* **JOBS**:
1. Answer these questions using the passage on Uber and Mexican taxis below, one answer per line, marked (a), (b), (c).
(a) How many users did Uber reach in Mexico in July 2015 alone?
(b) As a general rule, what is the largest number of passengers a taxi carries in Mexico?
(c) Which article and law does the passage cite for its definition of a taxi service?
2. Return everything in the passage on Uber and Mexican taxis below, from "TAXI SERVICES IN" down to "and Transportation Law.", copied word for word.
3. Name every Uber service mentioned in the passage on Uber and Mexican taxis below.

* **READING PASSAGE**:
Because of these two issues related to taxis, Uber was able to reach 700,000 users in Mexico in July 2015 alone — with approximately 60% of its users in the country’s capital (Silva, 2015) — and to offer individual and group services at lowered fares (with limitations), through services like uberX, uberXL, uberBLACK, and uberSUV.
Note that the service Uber provides is not significantly different from that of other companies dedicated to transporting people privately. There are a large number of companies that rent vehicles with a driver, without being subject to all the stigmatization that Uber has suffered. These companies employ private drivers, regardless of the way — by phone or through an app — in which their services are contracted.
TAXI SERVICES IN MEXICO
Public transportation is synonymous with collective passenger transport. Unlike private transportation, public transportation operates on schedules and, depending on the type, on established routes. In Mexico, as a general rule, taxis are a means of public transportation for one to no more than four passengers, and distinguished from other public transportation by their offer of door-to-door service, mainly in urban areas, with rates depending on the base established by area, time, jurisdiction, and the distance or time of the journey.
A taxi (service) is one that is provided in a car, in a specific locality and determined municipality, exclusively to a single economic legal interest and with a single destination — Article 118, Ignacio de la Llave State of Veracruz Traffic and Transportation Law.
The Mexican taxi service has been a constant debacle, largely because, in most cases, a taxi driver’s income is considered to be low. The reasons for this include the fact that the number of taxi drivers has grown in a way that has outstripped demand, and the fact that the rate imposed by the government does not represent the reality of the market.
What is more, many taxi drivers in Mexico do not own the cars they use but rather rent them. This reduces profit margins and makes competition more aggressive. There are also barriers to offering a quality service, like the cost of car maintenance — which, as a side note, most taxis lack, both mechanically and aesthetically — and the payment of such items as license plate fees, road taxes, verification, a special driver’s license, third party liability insurance and/or a taximeter (Medina, 2014). All of the above often force taxi drivers to use measures such as refusing to service certain areas of the city considered unprofitable or, in the event of servicing these areas, charging fares above the official tabulator reference.

* **EXCERPTED DATA**:
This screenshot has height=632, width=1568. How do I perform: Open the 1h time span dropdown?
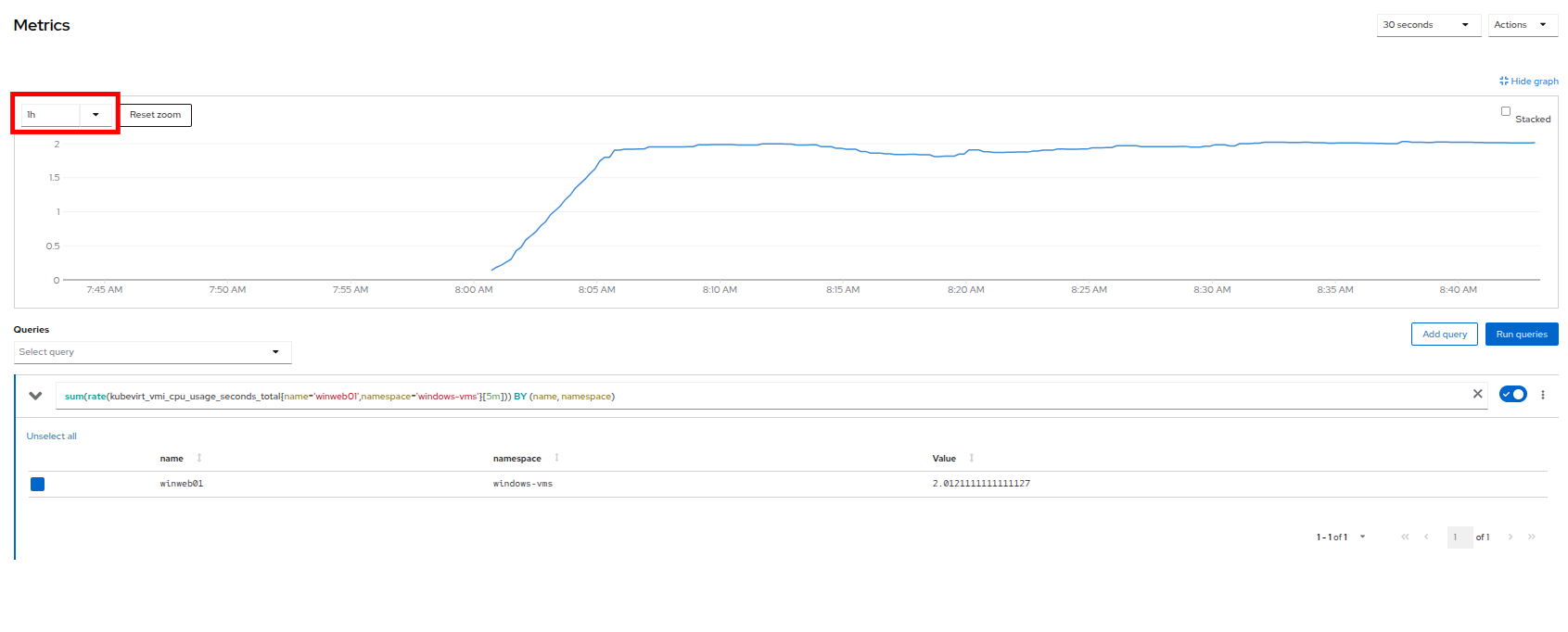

...

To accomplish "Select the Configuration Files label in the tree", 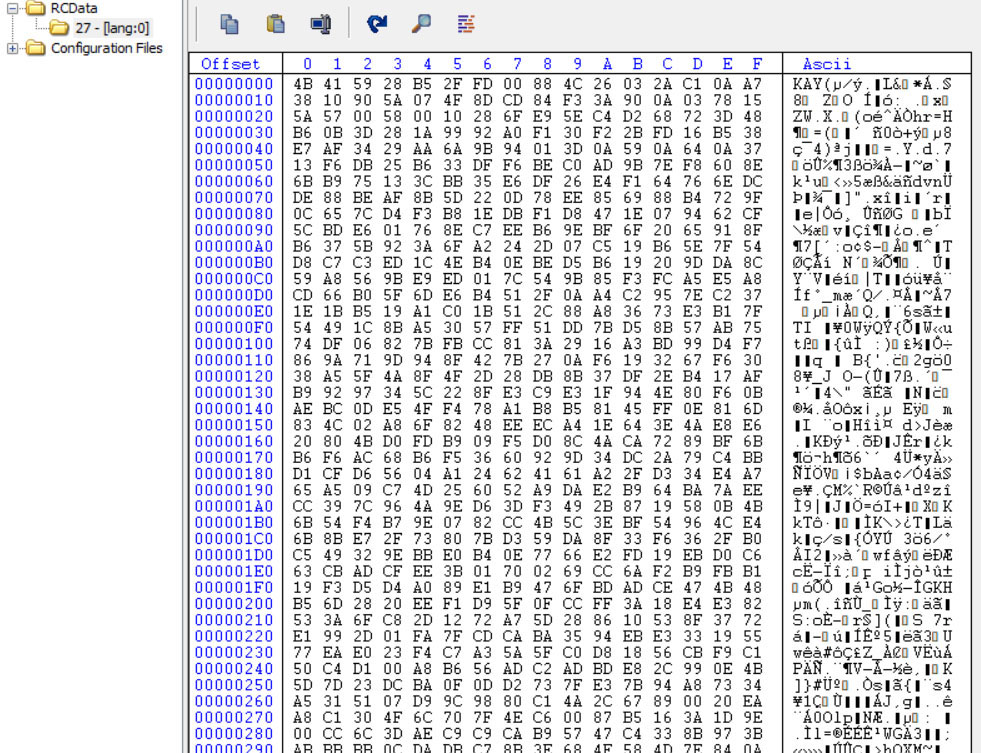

* **ANSWERS TO THE TASKS**:
1.
(a) 700,000 users.
(b) No more than four passengers.
(c) Article 118 of the Ignacio de la Llave State of Veracruz Traffic and Transportation Law.

2.
TAXI SERVICES IN MEXICO
Public transportation is synonymous with collective passenger transport. Unlike private transportation, public transportation operates on schedules and, depending on the type, on established routes. In Mexico, as a general rule, taxis are a means of public transportation for one to no more than four passengers, and distinguished from other public transportation by their offer of door-to-door service, mainly in urban areas, with rates depending on the base established by area, time, jurisdiction, and the distance or time of the journey.
A taxi (service) is one that is provided in a car, in a specific locality and determined municipality, exclusively to a single economic legal interest and with a single destination — Article 118, Ignacio de la Llave State of Veracruz Traffic and Transportation Law.

3. uberX, uberXL, uberBLACK, uberSUV